The records below must be retyped exactly.

DATA TO EXAMINE —
*** Begin section ***

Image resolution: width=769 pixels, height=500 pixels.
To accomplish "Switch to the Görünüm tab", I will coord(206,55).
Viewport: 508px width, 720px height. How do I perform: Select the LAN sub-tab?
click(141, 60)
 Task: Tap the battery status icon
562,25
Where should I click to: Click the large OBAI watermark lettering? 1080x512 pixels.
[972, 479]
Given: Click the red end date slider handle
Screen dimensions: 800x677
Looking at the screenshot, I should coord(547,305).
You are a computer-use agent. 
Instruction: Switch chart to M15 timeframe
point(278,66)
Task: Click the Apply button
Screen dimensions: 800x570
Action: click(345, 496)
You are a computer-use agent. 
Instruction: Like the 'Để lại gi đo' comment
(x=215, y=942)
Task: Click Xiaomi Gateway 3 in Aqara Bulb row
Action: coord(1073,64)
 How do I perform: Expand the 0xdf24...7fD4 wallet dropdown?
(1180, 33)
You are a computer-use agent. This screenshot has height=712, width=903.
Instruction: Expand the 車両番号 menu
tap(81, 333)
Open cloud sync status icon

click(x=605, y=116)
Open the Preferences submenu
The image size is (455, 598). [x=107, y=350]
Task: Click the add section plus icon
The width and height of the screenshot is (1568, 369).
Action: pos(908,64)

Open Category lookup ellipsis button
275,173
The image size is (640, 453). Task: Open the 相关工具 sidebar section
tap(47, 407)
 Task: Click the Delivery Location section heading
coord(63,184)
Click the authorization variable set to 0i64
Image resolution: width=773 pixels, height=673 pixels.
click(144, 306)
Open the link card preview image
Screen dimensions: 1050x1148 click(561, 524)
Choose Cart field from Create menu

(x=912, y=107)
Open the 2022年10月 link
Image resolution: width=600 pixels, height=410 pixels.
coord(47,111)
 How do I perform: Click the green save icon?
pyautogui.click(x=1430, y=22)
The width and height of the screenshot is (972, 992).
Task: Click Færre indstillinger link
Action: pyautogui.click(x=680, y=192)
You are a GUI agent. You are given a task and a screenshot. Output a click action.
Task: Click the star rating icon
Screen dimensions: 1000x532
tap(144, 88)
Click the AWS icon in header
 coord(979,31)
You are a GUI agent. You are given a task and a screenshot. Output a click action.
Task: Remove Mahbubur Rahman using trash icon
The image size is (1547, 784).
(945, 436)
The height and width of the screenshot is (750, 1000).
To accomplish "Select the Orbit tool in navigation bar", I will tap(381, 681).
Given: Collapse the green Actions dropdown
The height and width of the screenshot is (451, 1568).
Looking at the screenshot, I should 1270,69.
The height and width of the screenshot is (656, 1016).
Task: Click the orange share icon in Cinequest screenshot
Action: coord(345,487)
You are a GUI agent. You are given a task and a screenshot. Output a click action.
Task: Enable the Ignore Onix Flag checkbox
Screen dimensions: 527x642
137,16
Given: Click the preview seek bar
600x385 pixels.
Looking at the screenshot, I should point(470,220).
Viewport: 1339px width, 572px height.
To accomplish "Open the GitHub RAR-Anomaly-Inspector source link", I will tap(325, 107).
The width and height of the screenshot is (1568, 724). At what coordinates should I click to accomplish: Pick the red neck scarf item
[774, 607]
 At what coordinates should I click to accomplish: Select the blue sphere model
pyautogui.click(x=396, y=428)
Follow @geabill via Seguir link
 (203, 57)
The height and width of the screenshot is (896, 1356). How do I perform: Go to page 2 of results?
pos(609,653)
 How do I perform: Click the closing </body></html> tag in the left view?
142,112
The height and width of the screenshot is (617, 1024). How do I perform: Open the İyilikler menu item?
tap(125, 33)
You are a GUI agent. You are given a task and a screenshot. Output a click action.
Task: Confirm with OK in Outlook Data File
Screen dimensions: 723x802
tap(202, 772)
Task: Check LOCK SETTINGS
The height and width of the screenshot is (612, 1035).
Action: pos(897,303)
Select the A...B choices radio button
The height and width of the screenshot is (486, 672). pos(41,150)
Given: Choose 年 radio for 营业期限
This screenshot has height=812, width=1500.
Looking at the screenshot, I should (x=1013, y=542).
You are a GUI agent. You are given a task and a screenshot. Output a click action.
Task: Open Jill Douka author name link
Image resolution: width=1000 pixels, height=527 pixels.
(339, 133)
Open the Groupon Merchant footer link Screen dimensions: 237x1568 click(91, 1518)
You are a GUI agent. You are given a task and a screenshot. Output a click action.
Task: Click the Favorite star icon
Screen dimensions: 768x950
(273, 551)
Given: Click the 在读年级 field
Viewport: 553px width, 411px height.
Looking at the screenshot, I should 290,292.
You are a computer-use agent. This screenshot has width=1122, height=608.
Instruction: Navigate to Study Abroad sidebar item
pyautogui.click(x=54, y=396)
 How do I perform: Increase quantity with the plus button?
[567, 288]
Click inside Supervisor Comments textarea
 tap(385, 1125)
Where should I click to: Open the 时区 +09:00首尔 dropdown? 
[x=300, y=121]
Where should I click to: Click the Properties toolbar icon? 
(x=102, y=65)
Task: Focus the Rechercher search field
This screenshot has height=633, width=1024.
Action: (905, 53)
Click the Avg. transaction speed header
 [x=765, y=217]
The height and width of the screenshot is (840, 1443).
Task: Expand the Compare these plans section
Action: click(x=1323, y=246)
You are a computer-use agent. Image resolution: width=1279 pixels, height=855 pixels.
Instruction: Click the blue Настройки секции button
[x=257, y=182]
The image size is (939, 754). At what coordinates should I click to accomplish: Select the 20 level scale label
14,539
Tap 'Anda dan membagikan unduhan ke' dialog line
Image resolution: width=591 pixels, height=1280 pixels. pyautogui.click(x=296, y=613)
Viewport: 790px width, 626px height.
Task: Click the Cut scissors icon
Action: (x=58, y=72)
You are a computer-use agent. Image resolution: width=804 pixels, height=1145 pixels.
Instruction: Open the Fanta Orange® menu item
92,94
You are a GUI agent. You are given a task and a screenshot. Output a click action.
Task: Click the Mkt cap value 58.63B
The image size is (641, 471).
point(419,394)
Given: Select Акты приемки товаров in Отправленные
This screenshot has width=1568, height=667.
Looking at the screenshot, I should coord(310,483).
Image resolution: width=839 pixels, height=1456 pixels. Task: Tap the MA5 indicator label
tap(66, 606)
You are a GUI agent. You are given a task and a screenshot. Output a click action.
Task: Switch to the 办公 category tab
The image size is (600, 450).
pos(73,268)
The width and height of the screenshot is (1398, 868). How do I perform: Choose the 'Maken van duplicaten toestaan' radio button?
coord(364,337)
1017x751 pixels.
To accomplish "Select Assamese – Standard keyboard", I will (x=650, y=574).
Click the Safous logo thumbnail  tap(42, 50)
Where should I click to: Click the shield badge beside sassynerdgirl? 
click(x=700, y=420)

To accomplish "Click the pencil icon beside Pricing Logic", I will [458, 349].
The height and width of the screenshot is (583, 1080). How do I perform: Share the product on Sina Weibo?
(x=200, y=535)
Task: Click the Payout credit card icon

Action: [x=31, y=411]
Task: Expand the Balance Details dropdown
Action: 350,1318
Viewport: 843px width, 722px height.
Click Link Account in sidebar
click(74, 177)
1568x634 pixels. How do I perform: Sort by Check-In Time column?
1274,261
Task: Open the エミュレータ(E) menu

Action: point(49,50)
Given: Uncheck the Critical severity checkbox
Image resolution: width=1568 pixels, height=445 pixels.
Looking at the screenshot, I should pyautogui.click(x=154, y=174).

*** End section ***

THE COMPLETED TASK —
Image resolution: width=769 pixels, height=500 pixels.
To accomplish "Switch to the Görünüm tab", I will coord(206,55).
Viewport: 508px width, 720px height. How do I perform: Select the LAN sub-tab?
click(141, 60)
 Task: Tap the battery status icon
562,25
Where should I click to: Click the large OBAI watermark lettering? 1080x512 pixels.
[972, 479]
Given: Click the red end date slider handle
Screen dimensions: 800x677
Looking at the screenshot, I should coord(547,305).
You are a computer-use agent. 
Instruction: Switch chart to M15 timeframe
point(278,66)
Task: Click the Apply button
Screen dimensions: 800x570
Action: click(345, 496)
You are a computer-use agent. 
Instruction: Like the 'Để lại gi đo' comment
(x=215, y=942)
Task: Click Xiaomi Gateway 3 in Aqara Bulb row
Action: coord(1073,64)
 How do I perform: Expand the 0xdf24...7fD4 wallet dropdown?
(1180, 33)
You are a computer-use agent. This screenshot has height=712, width=903.
Instruction: Expand the 車両番号 menu
tap(81, 333)
Open cloud sync status icon

click(x=605, y=116)
Open the Preferences submenu
The image size is (455, 598). [x=107, y=350]
Task: Click the add section plus icon
The width and height of the screenshot is (1568, 369).
Action: pos(908,64)

Open Category lookup ellipsis button
275,173
The image size is (640, 453). Task: Open the 相关工具 sidebar section
tap(47, 407)
 Task: Click the Delivery Location section heading
coord(63,184)
Click the authorization variable set to 0i64
Image resolution: width=773 pixels, height=673 pixels.
click(144, 306)
Open the link card preview image
Screen dimensions: 1050x1148 click(561, 524)
Choose Cart field from Create menu

(x=912, y=107)
Open the 2022年10月 link
Image resolution: width=600 pixels, height=410 pixels.
coord(47,111)
 How do I perform: Click the green save icon?
pyautogui.click(x=1430, y=22)
The width and height of the screenshot is (972, 992).
Task: Click Færre indstillinger link
Action: pyautogui.click(x=680, y=192)
You are a GUI agent. You are given a task and a screenshot. Output a click action.
Task: Click the star rating icon
Screen dimensions: 1000x532
tap(144, 88)
Click the AWS icon in header
 coord(979,31)
You are a GUI agent. You are given a task and a screenshot. Output a click action.
Task: Remove Mahbubur Rahman using trash icon
The image size is (1547, 784).
(945, 436)
The height and width of the screenshot is (750, 1000).
To accomplish "Select the Orbit tool in navigation bar", I will tap(381, 681).
Given: Collapse the green Actions dropdown
The height and width of the screenshot is (451, 1568).
Looking at the screenshot, I should 1270,69.
The height and width of the screenshot is (656, 1016).
Task: Click the orange share icon in Cinequest screenshot
Action: coord(345,487)
You are a GUI agent. You are given a task and a screenshot. Output a click action.
Task: Enable the Ignore Onix Flag checkbox
Screen dimensions: 527x642
137,16
Given: Click the preview seek bar
600x385 pixels.
Looking at the screenshot, I should point(470,220).
Viewport: 1339px width, 572px height.
To accomplish "Open the GitHub RAR-Anomaly-Inspector source link", I will tap(325, 107).
The width and height of the screenshot is (1568, 724). At what coordinates should I click to accomplish: Pick the red neck scarf item
[774, 607]
 At what coordinates should I click to accomplish: Select the blue sphere model
pyautogui.click(x=396, y=428)
Follow @geabill via Seguir link
 (203, 57)
The height and width of the screenshot is (896, 1356). How do I perform: Go to page 2 of results?
pos(609,653)
 How do I perform: Click the closing </body></html> tag in the left view?
142,112
The height and width of the screenshot is (617, 1024). How do I perform: Open the İyilikler menu item?
tap(125, 33)
You are a GUI agent. You are given a task and a screenshot. Output a click action.
Task: Confirm with OK in Outlook Data File
Screen dimensions: 723x802
tap(202, 772)
Task: Check LOCK SETTINGS
The height and width of the screenshot is (612, 1035).
Action: pos(897,303)
Select the A...B choices radio button
The height and width of the screenshot is (486, 672). pos(41,150)
Given: Choose 年 radio for 营业期限
This screenshot has height=812, width=1500.
Looking at the screenshot, I should (x=1013, y=542).
You are a GUI agent. You are given a task and a screenshot. Output a click action.
Task: Open Jill Douka author name link
Image resolution: width=1000 pixels, height=527 pixels.
(339, 133)
Open the Groupon Merchant footer link Screen dimensions: 237x1568 click(91, 1518)
You are a GUI agent. You are given a task and a screenshot. Output a click action.
Task: Click the Favorite star icon
Screen dimensions: 768x950
(273, 551)
Given: Click the 在读年级 field
Viewport: 553px width, 411px height.
Looking at the screenshot, I should 290,292.
You are a computer-use agent. This screenshot has width=1122, height=608.
Instruction: Navigate to Study Abroad sidebar item
pyautogui.click(x=54, y=396)
 How do I perform: Increase quantity with the plus button?
[567, 288]
Click inside Supervisor Comments textarea
 tap(385, 1125)
Where should I click to: Open the 时区 +09:00首尔 dropdown? 
[x=300, y=121]
Where should I click to: Click the Properties toolbar icon? 
(x=102, y=65)
Task: Focus the Rechercher search field
This screenshot has height=633, width=1024.
Action: (905, 53)
Click the Avg. transaction speed header
 [x=765, y=217]
The height and width of the screenshot is (840, 1443).
Task: Expand the Compare these plans section
Action: click(x=1323, y=246)
You are a computer-use agent. Image resolution: width=1279 pixels, height=855 pixels.
Instruction: Click the blue Настройки секции button
[x=257, y=182]
The image size is (939, 754). At what coordinates should I click to accomplish: Select the 20 level scale label
14,539
Tap 'Anda dan membagikan unduhan ke' dialog line
Image resolution: width=591 pixels, height=1280 pixels. pyautogui.click(x=296, y=613)
Viewport: 790px width, 626px height.
Task: Click the Cut scissors icon
Action: (x=58, y=72)
You are a computer-use agent. Image resolution: width=804 pixels, height=1145 pixels.
Instruction: Open the Fanta Orange® menu item
92,94
You are a GUI agent. You are given a task and a screenshot. Output a click action.
Task: Click the Mkt cap value 58.63B
The image size is (641, 471).
point(419,394)
Given: Select Акты приемки товаров in Отправленные
This screenshot has width=1568, height=667.
Looking at the screenshot, I should coord(310,483).
Image resolution: width=839 pixels, height=1456 pixels. Task: Tap the MA5 indicator label
tap(66, 606)
You are a GUI agent. You are given a task and a screenshot. Output a click action.
Task: Switch to the 办公 category tab
The image size is (600, 450).
pos(73,268)
The width and height of the screenshot is (1398, 868). How do I perform: Choose the 'Maken van duplicaten toestaan' radio button?
coord(364,337)
1017x751 pixels.
To accomplish "Select Assamese – Standard keyboard", I will (x=650, y=574).
Click the Safous logo thumbnail  tap(42, 50)
Where should I click to: Click the shield badge beside sassynerdgirl? 
click(x=700, y=420)

To accomplish "Click the pencil icon beside Pricing Logic", I will [458, 349].
The height and width of the screenshot is (583, 1080). How do I perform: Share the product on Sina Weibo?
(x=200, y=535)
Task: Click the Payout credit card icon

Action: [x=31, y=411]
Task: Expand the Balance Details dropdown
Action: 350,1318
Viewport: 843px width, 722px height.
Click Link Account in sidebar
click(74, 177)
1568x634 pixels. How do I perform: Sort by Check-In Time column?
1274,261
Task: Open the エミュレータ(E) menu

Action: point(49,50)
Given: Uncheck the Critical severity checkbox
Image resolution: width=1568 pixels, height=445 pixels.
Looking at the screenshot, I should pyautogui.click(x=154, y=174).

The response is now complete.